Further, thermoplastic materials may include amorphous thermoplastic materials and/or semi-crystalline thermoplastic materials. For example, some amorphous thermoplastic materials may generally include, but are not limited to, styrenes, vinyls, cellulosics, polyesters, acrylics, polysulphones, and/or imides. More specifically, exemplary amorphous thermoplastic materials may include polystyrene, acrylonitrile butadiene styrene (ABS), polymethyl methacrylate (PMMA), glycolised polyethylene terephthalate (PET-G), polycarbonate, polyvinyl acetate, amorphous polyamide, polyvinyl chlorides (PVC), polyvinylidene chloride, polyurethane, or any other suitable amorphous thermoplastic material. In addition, exemplary semi-crystalline thermoplastic materials may generally include, but are not limited to polyolefins, polyamides, fluropolymer, ethyl-methyl acrylate, polyesters, polycarbonates, and/or acetals. More specifically, exemplary semi-crystalline thermoplastic materials may include polybutylene terephthalate (PBT), polyethylene terephthalate (PET), polypropylene, polyphenyl sulfide, polyethylene, polyamide (nylon), polyetherketone, or any other suitable semi-crystalline thermoplastic material.

[0041] Further, the thermoset components and/or materials as described herein generally encompass a plastic material or polymer that is non-reversible in nature.

For example, thermoset materials, once cured, cannot be easily remolded or returned to a liquid state. As such, after initial forming, thermoset materials are generally resistant to heat, corrosion, and/or creep. Example thermoset materials may generally include, but are not limited to, some polyesters, some polyurethanes, esters, epoxies, or any other suitable thermoset material.

[0042] In addition, as mentioned, the thermoplastic and/or the thermoset material as described herein may optionally be reinforced with a fiber material, including but not limited to glass fibers, carbon fibers, polymer fibers, wood fibers, bamboo fibers, ceramic fibers, nanofibers, metal fibers, or similar or combinations thereof. In addition, the direction of the fibers may include multi-axial, unidirectional, biaxial, triaxial, or any other another suitable direction and/or combinations thereof. Further, the fiber content may vary depending on the stiffness required in the corresponding blade component, the region or location of the blade component in the rotor blade 16, and/or the desired weldability of the component.
++++++++++
» **To be done**
[1] Summarize the passage on thermoplastic and thermoset materials in two sentences.
[2] In the passage on thermoplastic and thermoset materials, what are thermoset materials generally resistant to after initial forming?
[3] Write out the passage on thermoplastic and thermoset materials from "[0042] In addition, as" up to and including "of the component.".

(Rows from a data collection)
++++++++++
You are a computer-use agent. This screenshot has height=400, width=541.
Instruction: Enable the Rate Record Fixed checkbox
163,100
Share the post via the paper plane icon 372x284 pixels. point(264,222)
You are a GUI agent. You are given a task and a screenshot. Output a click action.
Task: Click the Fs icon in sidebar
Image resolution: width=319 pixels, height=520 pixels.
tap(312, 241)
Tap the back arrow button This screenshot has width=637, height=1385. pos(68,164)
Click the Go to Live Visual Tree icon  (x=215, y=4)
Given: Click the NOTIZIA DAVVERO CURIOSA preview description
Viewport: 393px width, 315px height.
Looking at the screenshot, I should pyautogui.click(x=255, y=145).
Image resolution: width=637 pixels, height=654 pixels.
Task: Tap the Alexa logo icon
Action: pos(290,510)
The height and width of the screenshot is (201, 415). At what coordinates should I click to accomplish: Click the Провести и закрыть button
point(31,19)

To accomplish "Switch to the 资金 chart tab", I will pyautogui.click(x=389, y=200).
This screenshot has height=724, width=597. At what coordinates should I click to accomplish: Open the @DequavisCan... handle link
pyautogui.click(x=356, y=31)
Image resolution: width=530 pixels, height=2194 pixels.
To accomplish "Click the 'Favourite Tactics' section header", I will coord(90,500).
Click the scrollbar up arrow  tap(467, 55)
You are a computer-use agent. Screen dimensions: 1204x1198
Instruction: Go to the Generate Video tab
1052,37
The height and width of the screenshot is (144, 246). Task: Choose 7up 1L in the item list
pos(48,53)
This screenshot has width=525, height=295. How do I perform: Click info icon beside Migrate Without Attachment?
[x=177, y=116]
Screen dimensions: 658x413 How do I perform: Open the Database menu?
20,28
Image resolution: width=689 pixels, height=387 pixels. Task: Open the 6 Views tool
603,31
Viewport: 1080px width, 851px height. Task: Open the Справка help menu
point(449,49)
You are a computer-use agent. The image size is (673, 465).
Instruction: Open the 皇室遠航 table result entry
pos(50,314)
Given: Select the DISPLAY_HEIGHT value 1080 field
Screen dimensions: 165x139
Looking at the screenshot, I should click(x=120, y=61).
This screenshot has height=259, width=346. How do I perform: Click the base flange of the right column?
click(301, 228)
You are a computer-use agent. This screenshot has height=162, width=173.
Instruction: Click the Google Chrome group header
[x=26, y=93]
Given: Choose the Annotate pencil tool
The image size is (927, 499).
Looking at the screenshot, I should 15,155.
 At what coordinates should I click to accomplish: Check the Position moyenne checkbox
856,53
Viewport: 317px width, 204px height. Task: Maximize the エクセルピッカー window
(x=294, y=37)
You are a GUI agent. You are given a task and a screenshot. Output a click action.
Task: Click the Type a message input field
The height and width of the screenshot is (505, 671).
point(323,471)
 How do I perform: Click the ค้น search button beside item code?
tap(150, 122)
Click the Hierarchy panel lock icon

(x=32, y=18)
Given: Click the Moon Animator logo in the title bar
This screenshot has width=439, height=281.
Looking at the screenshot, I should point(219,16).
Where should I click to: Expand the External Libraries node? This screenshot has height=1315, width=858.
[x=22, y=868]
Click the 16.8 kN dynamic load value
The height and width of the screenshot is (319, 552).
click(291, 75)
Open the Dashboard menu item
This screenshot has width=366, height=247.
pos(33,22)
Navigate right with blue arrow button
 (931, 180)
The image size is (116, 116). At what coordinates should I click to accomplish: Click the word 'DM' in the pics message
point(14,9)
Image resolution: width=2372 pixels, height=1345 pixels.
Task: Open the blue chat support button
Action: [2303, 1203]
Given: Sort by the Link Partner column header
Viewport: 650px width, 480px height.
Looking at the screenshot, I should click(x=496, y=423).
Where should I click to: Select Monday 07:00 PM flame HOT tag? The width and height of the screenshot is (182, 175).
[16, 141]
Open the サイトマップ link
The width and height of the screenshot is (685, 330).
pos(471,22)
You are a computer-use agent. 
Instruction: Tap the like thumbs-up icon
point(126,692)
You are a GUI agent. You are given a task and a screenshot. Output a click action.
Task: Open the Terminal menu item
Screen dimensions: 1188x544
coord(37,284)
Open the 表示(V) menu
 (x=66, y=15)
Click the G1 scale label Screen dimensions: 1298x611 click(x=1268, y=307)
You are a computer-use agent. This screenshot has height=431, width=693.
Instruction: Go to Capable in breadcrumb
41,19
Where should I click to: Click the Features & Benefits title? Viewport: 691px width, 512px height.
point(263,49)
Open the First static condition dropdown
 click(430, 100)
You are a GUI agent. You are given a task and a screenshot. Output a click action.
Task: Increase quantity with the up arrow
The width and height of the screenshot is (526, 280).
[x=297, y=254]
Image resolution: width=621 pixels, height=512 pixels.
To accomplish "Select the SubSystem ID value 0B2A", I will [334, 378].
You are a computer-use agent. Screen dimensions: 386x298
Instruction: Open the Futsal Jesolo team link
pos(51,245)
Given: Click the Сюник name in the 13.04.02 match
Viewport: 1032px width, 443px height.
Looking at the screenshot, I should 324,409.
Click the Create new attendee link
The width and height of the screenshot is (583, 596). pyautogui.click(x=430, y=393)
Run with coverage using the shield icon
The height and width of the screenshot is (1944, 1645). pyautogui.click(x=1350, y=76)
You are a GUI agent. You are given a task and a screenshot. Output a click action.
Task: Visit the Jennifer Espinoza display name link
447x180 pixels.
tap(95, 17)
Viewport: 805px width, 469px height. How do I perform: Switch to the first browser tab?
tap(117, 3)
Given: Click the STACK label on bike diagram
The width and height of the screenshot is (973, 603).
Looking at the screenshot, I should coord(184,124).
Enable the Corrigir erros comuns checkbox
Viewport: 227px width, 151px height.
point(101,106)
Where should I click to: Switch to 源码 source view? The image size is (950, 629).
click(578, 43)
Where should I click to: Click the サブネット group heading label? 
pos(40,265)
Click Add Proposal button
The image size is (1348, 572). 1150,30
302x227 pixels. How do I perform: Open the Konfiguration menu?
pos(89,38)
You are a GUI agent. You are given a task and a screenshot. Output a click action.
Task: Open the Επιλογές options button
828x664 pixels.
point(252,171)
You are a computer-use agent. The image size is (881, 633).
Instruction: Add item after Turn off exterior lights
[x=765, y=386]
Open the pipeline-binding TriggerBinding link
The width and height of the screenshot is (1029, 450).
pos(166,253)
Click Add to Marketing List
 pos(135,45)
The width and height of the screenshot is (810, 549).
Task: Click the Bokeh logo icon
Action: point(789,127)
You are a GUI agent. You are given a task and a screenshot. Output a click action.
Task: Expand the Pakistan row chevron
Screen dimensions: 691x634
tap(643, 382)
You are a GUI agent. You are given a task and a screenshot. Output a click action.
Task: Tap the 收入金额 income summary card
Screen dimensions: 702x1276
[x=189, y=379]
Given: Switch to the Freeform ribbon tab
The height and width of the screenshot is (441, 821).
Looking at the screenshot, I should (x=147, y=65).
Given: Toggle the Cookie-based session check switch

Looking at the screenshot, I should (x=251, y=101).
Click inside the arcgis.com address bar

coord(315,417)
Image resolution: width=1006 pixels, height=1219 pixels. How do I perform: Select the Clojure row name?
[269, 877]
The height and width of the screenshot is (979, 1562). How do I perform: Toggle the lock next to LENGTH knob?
++++++++++
» **Task results**
[1] Thermoplastic materials may be amorphous, such as polystyrene, ABS, PMMA, and polycarbonate, or semi-crystalline, such as PBT, PET, polypropylene, and polyethylene, while thermoset materials are non-reversible polymers that cannot easily be remolded once cured and are generally resistant to heat, corrosion, and creep. Either kind may optionally be reinforced with fibers such as glass, carbon, or wood, in various directions, with the fiber content varying according to the required stiffness, the location of the blade component in the rotor blade, and the desired weldability.

[2] Heat, corrosion, and/or creep.

[3]
[0042] In addition, as mentioned, the thermoplastic and/or the thermoset material as described herein may optionally be reinforced with a fiber material, including but not limited to glass fibers, carbon fibers, polymer fibers, wood fibers, bamboo fibers, ceramic fibers, nanofibers, metal fibers, or similar or combinations thereof. In addition, the direction of the fibers may include multi-axial, unidirectional, biaxial, triaxial, or any other another suitable direction and/or combinations thereof. Further, the fiber content may vary depending on the stiffness required in the corresponding blade component, the region or location of the blade component in the rotor blade 16, and/or the desired weldability of the component.